- Maintain good eye contact. It shows you aren’t distracted.
- Ask them about their day and share about yours. They might open up more if you are open too.
- Listen to the little stuff. It will make them more likely to come to you about the big stuff.
- Make an effort to spend time talking daily. Turn off the TV. Take advantage of riding in the car to talk.
- Ask them their opinion about things. You might learn something about them.
- Make their vote count sometimes. It makes them feel heard.
- Praise them for the good things they do. You should praise more than you criticize.
- Ask open ended questions.
- Even when you are busy, give them some undivided attention. It shows they are still a priority to you.
- Respect them. If you want them to respect you, you should do the same to them.

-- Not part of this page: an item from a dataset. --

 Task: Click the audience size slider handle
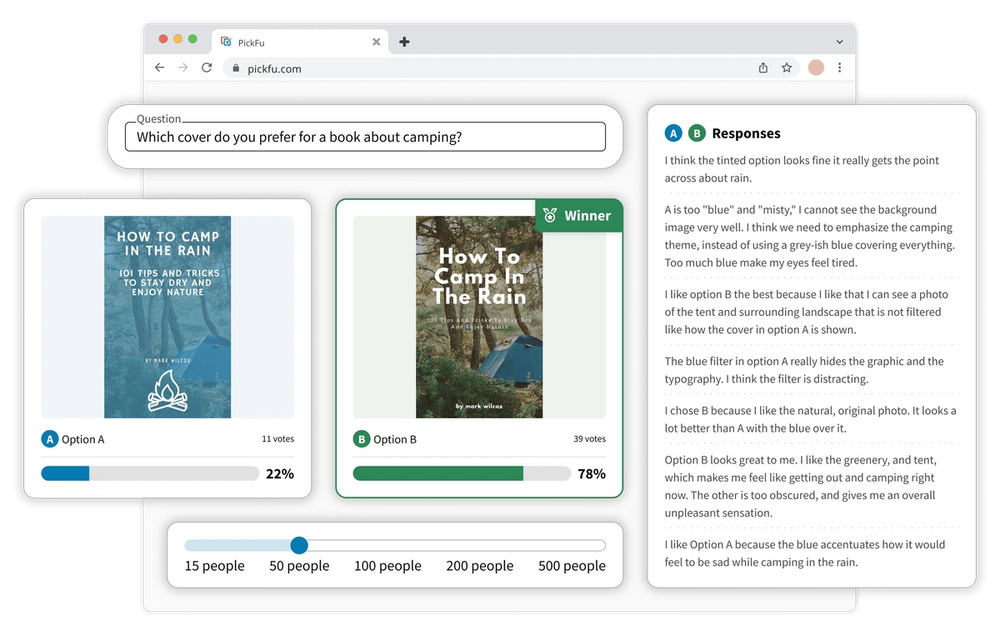[x=299, y=545]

- Avoid name calling, put downs, and aggressive words. This can greatly damage their self-esteem and make them feel not good enough.
- Be a good role model. They learn from watching you. So be careful what you do, they might pick it up.
- Don’t interrupt.
- Say “I love you” at all ages.
- Say “I know” rather than “It’s okay” when your child is upset. This makes them feel like you are empathizing with them rather than telling them they shouldn’t be upset.
- Dig deeper. Ask them how a situation made them feel and how it affected them.
- Become familiar with the things your child is interested in. It will give you more topics to talk about and make them feel more understood.
- Be honest with them.
- Don’t make them carry too much adult information. Have good boundaries for how much you share.
- Allow it to be ok for them to disagree with you. It doesn’t mean they always get their way, but it helps them learn that their opinion is okay and you can agree to disagree.
- Avoid getting defensive. It will tell them you aren’t going to listen to them, and they might stop sharing.
- Ask them what they need from you. Your child might just want you to listen instead of always giving advice.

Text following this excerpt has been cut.